Mesure de la déviation du levier

Il existe plusieurs façons de mesurer la déviation du levier. La plus courante, et de loin, est la mesure via réflexion d'un laser.

La pointe est alors montée sur un levier réfléchissant. Un rayon laser se réfléchit sur le levier. Si le rayon laser dévie, c'est que le levier s'est infléchi (dans un sens ou dans l'autre), et donc est révélateur des forces d'interactions entre la pointe et la surface. La mesure de la déviation de la poutre passe donc par celle de la position du faisceau laser réfléchi, ce qui s'effectue au moyen d'un quadrant de photodiodes - c'est à dire une photodiode circulaire divisée en quatre part égales, selon deux diamètres.

Quand le laser n'est pas dévié, il frappe au centre du quadrant, et donc illumine également les 4 photodiodes. Si le laser vient à être dévié vers le haut, les deux photodiodes du haut recevront plus de lumière que celles du bas, et on il apparait donc une différence de tension. C'est cette différence de tension que l'on utilise pour la rétroaction.

D'autres moyens de mesure de déviation du levier comprennent une mesure de capacité, un STM qui détecte la position du levier (!), etc.

L'intérêt de la mesure par laser est essentiellement la facilité de mise en oeuvre, mais elle permet aussi d'accéder à une mesure secondaire qui est celle de la friction. En effet, la pointe balaie la surface à une certaine vitesse ; à partir du moment où elle est en contact, ceci génère des frottements, et donc infléchit le levier autour de son axe. Cette déviation implique une différence de tension non plus entre le haut et le bas du quadrant, mais entre la droite et la gauche. On peut ainsi avoir accès aux forces de frottement existant entre la pointe et la surface, et donc de façon qualitative à la nature chimique de la surface.

Résolution

La résolution de l'appareil correspond essentiellement à la dimension du sommet de la pointe (on parle de rayon de courbure). Mis à part le mode non-contact, dont on a déjà souligné la difficulté de mise en pratique, l'AFM utilise des forces répulsives, c'est à dire du contact.
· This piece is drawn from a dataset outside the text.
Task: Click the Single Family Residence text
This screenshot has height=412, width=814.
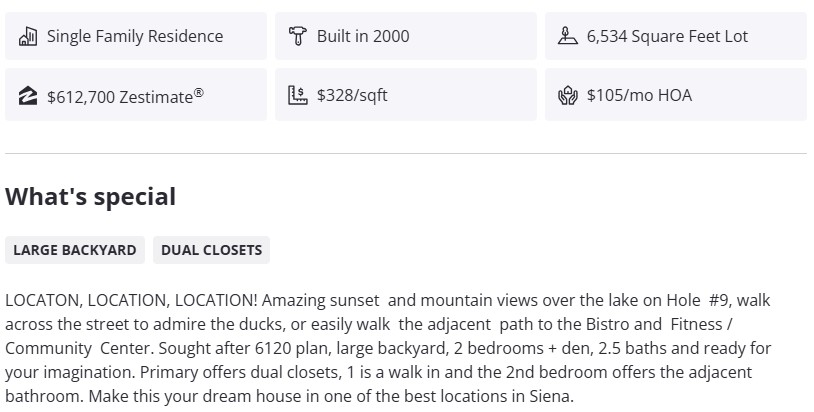Action: (135, 36)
Il en résulte que les pointes trop fines s'usent rapidement - sans compter la détérioration de la surface ! C'est là tout l'intérêt du mode "tapping" : puisque le contact est intermittent, les pointes s'usent bien moins vite, et on peut donc utiliser des pointes très fines (de l'ordre d'une dizaine de nm).
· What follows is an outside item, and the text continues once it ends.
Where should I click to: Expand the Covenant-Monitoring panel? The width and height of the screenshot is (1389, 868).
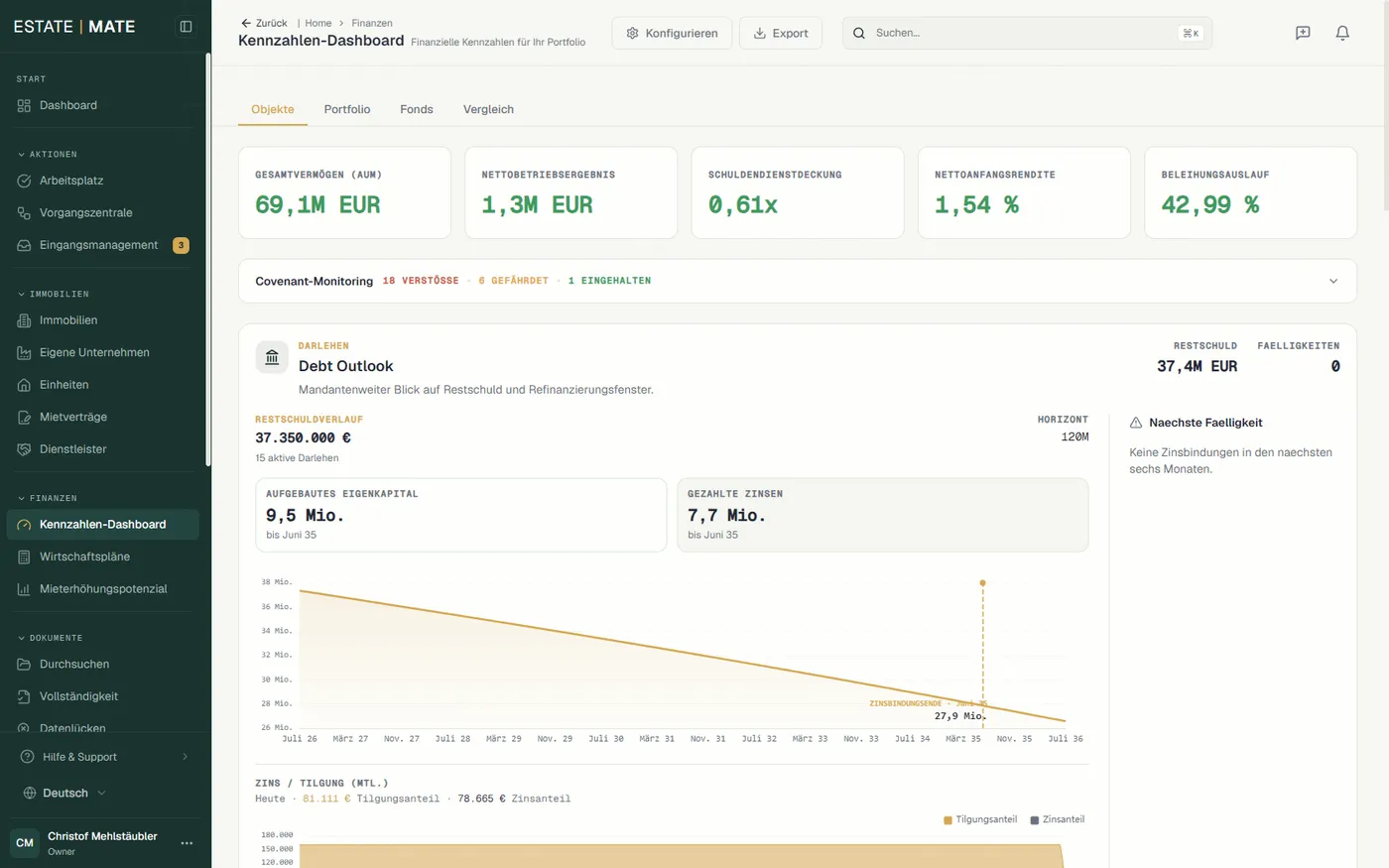pos(1333,281)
La résolution latérale est donc de l'ordre de la dizaine de nanomètres, mais la résolution verticale est par contre de l'ordre de l'Angstrom : on peut aisément visualiser des marches atomiques sur une surface propre.

Enfin, la surface visualisable dépend de la céramique piézoélectrique utilisée, et peut aller de la centaine de nanomètres à environ 150 microns.


Mais souvenons-nous que l'on a une image de synthèse, pas une « photographie » des atomes.